• **EXERCISE PROMPT**:
Print the records verbatim, from the first line through the line that contains "point(701,216)", with both ends included.

○ ○ ○

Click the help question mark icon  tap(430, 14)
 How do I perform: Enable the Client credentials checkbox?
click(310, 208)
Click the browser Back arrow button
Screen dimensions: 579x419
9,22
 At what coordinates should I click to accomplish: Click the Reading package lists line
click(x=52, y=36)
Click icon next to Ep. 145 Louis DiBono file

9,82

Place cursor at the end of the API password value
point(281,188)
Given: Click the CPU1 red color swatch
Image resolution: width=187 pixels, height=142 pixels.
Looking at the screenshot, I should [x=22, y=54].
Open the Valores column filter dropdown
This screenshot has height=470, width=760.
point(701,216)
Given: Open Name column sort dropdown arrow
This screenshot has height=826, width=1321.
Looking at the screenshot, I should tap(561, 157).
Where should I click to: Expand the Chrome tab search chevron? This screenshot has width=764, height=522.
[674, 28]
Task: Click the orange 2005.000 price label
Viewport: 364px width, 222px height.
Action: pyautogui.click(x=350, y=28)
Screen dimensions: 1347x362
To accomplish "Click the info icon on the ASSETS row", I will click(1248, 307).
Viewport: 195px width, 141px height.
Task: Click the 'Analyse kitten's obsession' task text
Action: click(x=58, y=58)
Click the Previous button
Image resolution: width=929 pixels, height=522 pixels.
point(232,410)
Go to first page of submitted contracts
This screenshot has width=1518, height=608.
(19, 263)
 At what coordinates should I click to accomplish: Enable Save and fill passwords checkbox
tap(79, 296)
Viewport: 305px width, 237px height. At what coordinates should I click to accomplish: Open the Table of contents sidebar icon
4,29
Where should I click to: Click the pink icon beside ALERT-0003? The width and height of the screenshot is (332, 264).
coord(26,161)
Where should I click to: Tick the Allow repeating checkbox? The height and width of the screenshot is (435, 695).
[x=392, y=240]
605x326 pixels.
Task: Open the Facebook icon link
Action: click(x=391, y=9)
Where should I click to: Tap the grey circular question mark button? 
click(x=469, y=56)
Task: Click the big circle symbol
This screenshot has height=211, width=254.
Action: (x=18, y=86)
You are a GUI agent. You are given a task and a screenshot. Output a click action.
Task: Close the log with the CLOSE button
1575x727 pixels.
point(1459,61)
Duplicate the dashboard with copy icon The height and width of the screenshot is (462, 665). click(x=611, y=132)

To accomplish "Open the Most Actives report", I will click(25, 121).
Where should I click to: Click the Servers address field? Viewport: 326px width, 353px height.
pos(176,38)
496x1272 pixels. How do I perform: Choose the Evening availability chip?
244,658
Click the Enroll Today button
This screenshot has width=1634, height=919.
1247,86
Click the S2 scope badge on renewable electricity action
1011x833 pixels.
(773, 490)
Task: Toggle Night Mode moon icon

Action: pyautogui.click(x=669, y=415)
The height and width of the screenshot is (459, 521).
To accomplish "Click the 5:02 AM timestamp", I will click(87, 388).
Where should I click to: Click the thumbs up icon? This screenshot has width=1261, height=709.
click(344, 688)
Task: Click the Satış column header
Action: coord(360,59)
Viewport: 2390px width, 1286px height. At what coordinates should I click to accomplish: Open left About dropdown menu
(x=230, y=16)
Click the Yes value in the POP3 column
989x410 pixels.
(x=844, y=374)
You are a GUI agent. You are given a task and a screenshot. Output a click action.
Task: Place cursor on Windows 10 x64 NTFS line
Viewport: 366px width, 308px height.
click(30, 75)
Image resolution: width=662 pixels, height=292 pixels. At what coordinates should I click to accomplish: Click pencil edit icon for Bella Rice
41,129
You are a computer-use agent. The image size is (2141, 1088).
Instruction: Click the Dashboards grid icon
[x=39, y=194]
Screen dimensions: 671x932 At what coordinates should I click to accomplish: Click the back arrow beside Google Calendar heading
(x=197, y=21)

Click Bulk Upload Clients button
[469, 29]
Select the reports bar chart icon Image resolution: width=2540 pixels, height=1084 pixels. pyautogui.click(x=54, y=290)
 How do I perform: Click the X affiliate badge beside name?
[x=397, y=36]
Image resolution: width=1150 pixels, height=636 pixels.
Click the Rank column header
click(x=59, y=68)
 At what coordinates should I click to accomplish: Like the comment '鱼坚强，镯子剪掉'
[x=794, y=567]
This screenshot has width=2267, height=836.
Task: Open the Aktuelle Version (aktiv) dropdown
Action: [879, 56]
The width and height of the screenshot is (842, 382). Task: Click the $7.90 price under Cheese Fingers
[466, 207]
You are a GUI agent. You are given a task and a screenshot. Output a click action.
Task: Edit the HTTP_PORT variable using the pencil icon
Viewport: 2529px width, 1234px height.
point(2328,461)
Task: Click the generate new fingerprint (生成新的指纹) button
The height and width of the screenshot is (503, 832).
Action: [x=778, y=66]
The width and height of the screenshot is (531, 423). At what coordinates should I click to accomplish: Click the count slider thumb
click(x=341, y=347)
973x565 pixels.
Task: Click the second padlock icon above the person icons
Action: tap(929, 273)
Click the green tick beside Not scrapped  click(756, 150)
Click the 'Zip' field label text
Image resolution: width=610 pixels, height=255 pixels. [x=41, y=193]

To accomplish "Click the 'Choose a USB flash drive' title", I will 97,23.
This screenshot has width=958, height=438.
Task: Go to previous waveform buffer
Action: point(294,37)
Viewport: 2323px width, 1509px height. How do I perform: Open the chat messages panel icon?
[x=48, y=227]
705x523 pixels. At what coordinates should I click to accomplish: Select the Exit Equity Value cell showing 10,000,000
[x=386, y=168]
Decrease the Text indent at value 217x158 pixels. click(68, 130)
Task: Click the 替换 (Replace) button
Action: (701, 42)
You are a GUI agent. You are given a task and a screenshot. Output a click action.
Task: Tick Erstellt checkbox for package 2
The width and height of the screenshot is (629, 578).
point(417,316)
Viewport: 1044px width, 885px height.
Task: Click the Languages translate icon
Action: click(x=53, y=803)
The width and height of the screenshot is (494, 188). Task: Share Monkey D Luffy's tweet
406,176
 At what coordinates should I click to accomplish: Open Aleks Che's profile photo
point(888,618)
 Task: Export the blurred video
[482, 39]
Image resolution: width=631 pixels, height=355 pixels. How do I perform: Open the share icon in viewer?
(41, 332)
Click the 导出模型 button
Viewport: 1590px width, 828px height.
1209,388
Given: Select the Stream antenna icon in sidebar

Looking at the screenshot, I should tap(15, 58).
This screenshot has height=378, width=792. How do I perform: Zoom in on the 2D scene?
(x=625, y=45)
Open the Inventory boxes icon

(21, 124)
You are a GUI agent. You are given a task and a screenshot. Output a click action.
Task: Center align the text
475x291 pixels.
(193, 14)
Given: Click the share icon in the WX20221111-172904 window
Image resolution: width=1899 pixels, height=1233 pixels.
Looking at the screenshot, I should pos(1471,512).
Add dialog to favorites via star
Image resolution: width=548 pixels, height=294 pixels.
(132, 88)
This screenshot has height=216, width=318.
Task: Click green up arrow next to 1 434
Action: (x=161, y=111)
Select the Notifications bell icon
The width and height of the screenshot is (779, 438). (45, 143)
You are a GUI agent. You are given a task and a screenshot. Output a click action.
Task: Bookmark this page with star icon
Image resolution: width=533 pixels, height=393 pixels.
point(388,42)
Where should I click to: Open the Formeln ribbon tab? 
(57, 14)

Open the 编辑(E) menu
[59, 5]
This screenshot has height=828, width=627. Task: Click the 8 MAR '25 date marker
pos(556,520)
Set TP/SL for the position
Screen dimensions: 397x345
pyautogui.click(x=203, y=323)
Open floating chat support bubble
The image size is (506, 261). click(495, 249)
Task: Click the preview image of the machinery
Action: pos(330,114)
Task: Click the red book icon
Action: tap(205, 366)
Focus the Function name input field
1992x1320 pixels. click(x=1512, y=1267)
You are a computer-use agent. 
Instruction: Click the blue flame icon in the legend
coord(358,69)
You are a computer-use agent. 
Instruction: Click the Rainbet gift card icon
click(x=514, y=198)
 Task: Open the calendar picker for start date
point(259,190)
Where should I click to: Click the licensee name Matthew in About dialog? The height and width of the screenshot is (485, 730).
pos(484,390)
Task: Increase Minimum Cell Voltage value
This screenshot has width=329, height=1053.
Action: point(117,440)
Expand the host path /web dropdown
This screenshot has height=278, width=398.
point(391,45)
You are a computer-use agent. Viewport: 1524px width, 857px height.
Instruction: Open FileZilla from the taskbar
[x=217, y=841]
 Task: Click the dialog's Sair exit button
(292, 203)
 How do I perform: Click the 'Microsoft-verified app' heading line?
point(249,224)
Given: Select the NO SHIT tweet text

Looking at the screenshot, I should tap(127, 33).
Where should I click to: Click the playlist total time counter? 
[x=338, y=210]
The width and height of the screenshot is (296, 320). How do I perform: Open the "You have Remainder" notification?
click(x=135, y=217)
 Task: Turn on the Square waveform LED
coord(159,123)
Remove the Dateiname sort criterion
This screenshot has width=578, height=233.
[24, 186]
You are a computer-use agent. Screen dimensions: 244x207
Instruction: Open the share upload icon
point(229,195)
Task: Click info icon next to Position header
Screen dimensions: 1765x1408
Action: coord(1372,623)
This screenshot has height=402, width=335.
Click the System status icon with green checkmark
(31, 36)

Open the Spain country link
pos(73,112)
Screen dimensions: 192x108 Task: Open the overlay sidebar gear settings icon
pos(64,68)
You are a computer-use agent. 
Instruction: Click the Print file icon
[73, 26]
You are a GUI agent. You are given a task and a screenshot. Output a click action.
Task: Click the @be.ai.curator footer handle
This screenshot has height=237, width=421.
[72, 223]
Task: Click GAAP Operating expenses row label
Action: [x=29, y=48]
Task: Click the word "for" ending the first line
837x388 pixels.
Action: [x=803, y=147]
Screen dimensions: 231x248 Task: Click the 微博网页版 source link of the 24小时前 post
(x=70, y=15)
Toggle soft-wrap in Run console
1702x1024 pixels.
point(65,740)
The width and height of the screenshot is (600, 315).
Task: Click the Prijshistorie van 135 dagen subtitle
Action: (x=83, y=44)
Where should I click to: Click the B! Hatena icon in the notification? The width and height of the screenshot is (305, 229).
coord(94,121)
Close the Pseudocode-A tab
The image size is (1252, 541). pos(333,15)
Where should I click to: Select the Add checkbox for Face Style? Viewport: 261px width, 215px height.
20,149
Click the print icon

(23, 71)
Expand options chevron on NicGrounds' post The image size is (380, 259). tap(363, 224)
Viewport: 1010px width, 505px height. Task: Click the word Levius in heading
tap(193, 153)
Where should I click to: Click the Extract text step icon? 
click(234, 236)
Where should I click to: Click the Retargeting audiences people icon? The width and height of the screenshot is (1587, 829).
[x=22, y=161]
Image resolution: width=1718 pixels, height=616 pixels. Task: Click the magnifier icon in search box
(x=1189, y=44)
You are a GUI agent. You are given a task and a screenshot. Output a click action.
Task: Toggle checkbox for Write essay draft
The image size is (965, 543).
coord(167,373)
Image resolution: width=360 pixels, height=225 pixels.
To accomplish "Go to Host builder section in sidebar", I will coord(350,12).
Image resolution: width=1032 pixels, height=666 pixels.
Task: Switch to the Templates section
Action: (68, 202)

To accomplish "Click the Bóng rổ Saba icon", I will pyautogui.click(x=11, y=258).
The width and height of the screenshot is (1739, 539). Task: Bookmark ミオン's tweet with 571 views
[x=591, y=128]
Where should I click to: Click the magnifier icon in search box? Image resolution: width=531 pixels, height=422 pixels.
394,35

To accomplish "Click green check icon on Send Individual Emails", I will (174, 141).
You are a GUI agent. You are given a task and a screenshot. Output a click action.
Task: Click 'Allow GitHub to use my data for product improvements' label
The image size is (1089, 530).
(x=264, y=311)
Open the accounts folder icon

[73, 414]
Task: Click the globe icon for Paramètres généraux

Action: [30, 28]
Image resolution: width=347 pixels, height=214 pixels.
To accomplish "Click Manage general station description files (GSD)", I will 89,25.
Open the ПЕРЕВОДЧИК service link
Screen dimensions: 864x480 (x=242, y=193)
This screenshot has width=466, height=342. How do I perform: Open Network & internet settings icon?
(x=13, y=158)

○ ○ ○

• **WRITTEN REPLY**:
Click the help question mark icon  tap(430, 14)
 How do I perform: Enable the Client credentials checkbox?
click(310, 208)
Click the browser Back arrow button
Screen dimensions: 579x419
9,22
 At what coordinates should I click to accomplish: Click the Reading package lists line
click(x=52, y=36)
Click icon next to Ep. 145 Louis DiBono file

9,82

Place cursor at the end of the API password value
point(281,188)
Given: Click the CPU1 red color swatch
Image resolution: width=187 pixels, height=142 pixels.
Looking at the screenshot, I should [x=22, y=54].
Open the Valores column filter dropdown
This screenshot has height=470, width=760.
point(701,216)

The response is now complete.